Luís Laureano Santos: Só queria dizer o seguinte: o Adelino pediu-me para arbitrar estas duas intervenções, aparentemente em conflito, e eu queria dizer que essas vossas duas intervenções me lembraram o conflito que confronta os ovos com o presunto. Esse conflito resolve-se considerando que o que é bom é tudo junto!

 

Adelino Gomes: Então agora, num instante, estas dicas, com base em que a crise do jornalismo é estrutural e as Redacções precisam de inovar. Portanto, partem do princípio de que o jornalismo é útil. E a primeira é:

  • Mostrar quem você é e de que perspectiva. Assumir a perspectiva geográfica, assumir a perspectiva sócio-demográfica, a perspectiva política. A partir de que perspectiva você vê o mundo, a terra.

  • A outra é: transformar o que antes era conhecido como assinantes em membros. Que devem registar-se e pagar para juntarem-se aos círculos internos. É uma coisa muito interessante que está a acontecer muito nalguns países, incluindo em França, que é as antigas audiências não serem só... eu sei que é muito difícil arbitrar isso e gerir isso... porque todas as pessoas começam a dizer: - eu também quero escrever o Editorial, eu também quero não sei o quê. Mas quer dizer, fazer isto... há um tempo em que as pessoas também entram. E eu julgo que isso a nível local é bastante importante.

 

  • O outro é: novas formas de fazer o jornalismo físico.

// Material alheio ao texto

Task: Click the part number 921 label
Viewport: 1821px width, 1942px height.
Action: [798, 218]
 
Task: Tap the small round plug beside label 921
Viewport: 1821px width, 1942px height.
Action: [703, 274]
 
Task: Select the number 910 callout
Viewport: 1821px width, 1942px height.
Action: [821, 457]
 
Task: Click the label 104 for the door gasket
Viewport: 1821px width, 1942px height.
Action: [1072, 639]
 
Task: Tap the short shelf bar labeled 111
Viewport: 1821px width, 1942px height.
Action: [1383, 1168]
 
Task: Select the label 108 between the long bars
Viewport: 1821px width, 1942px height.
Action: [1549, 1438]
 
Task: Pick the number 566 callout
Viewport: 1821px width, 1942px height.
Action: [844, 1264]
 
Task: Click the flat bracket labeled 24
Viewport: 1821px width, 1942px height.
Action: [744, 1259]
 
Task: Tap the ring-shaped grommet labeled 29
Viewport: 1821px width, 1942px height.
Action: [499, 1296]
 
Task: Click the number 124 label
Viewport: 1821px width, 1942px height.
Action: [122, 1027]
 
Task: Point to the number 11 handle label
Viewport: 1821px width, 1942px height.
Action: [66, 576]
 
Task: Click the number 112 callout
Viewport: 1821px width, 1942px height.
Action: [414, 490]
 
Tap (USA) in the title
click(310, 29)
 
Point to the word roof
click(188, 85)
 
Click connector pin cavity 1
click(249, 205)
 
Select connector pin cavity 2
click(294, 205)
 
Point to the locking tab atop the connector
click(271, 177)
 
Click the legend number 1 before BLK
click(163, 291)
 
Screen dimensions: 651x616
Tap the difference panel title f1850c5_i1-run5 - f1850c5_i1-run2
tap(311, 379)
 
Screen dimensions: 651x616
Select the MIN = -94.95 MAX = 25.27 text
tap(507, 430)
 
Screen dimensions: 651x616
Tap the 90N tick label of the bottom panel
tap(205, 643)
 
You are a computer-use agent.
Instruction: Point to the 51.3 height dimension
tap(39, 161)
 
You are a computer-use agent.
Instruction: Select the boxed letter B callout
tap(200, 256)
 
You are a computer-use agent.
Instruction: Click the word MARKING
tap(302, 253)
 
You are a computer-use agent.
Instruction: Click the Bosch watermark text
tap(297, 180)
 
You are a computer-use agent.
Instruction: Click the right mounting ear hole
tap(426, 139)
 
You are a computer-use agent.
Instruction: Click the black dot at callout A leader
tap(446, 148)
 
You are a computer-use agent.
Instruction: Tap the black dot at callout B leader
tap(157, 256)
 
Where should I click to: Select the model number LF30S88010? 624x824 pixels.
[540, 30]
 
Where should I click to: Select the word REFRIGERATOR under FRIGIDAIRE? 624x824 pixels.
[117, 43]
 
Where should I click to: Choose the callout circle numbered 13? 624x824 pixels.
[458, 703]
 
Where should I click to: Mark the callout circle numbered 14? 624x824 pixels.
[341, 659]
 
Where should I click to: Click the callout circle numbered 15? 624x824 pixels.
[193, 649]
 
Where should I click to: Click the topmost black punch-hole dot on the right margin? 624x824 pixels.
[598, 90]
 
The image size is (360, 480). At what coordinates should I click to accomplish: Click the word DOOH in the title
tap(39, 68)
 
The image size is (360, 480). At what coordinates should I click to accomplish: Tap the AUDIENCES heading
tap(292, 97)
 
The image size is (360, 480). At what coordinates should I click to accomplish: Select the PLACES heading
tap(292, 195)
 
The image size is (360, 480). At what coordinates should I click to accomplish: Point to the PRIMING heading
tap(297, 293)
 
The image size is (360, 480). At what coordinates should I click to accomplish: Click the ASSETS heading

É muito engraçado isto, o jornalismo físico, na forma de reuniões públicas, festivais, eventos, peças teatrais. (Falando para Luís Laureano Santos) Depois de teres contado como quando eras menino havia aqui todas essas actividades culturais e tudo isso, pensei assim: olha, se calhar o Riomaiorense do futuro pode ser um pouco isso, quer dizer, juntar as pessoas em volta de uma coisa qualquer, que já não é só um órgão de informação, é um modo de viver, e de viver a cultura, não é? O jornalismo físico é um conceito muito engraçado. Li-o pela primeira vez aqui. Reuniões públicas, festivais, eventos, peças teatrais, quer dizer, envolver as pessoas, juntar as pessoas, e o dinamizador pode ser um meio de comunicação que agora não interessa nada, se calhar já não há papel, não há dinheiro... é tudo isto, todos estes meios.

 

  • Depois: passar do falar ao ouvir. Que era aquilo um pouco que eu dizia. Mais do que tudo significa ouvir os cidadãos e criar mais transparência nos assuntos editoriais. Quer dizer, as pessoas saberem as questões que se colocam.

 

  • E depois, este então vai mais longe ainda, que é: envolver os cidadãos durante todo o processo jornalístico, da idealização à pesquisa, passando pela entrega do conteúdo independente ao subsequente debate das histórias publicadas. (Falando para Luís Laureano Santos) Tu vinhas para aqui, para a Redacção, e até, com os teus doze ou treze anos, até querias participar nas coisas das assinaturas, não é? Quer dizer, envolver as pessoas de outra forma.

 

  • E de outro lado também, apesar da ressalva de colocar o conteúdo nas redes sociais, que enfraquece as oportunidades de negócio e de controlo jornalístico, os autores identificam que elas têm grande potencial para aprimorar e aprofundar o engajamento. O uso inteligente das plataformas dos conteúdos.

 

  • Depois há uma coisa aqui sobre o jornalismo construtivo que daria pano para mangas, e de observadores a activistas a que eu ponho muitos pontos de interrogação, mas valia a pena ter isso em conta.

 

Mas uma das maneiras que, por exemplo, nos Estados Unidos e em França se está agora a fazer, é constituírem-se os homens bons, que no fundo fundaram estes jornais, as pessoas interessadas, e eram republicanos pelo que eu li, foi naquela fase final, 1890, não é, que quiseram afirmar Rio Maior na vida política também. Esses homens bons deram o seu melhor nisso, deram o seu tempo, deram o seu dinheiro. O seu tempo e até também a sua segurança.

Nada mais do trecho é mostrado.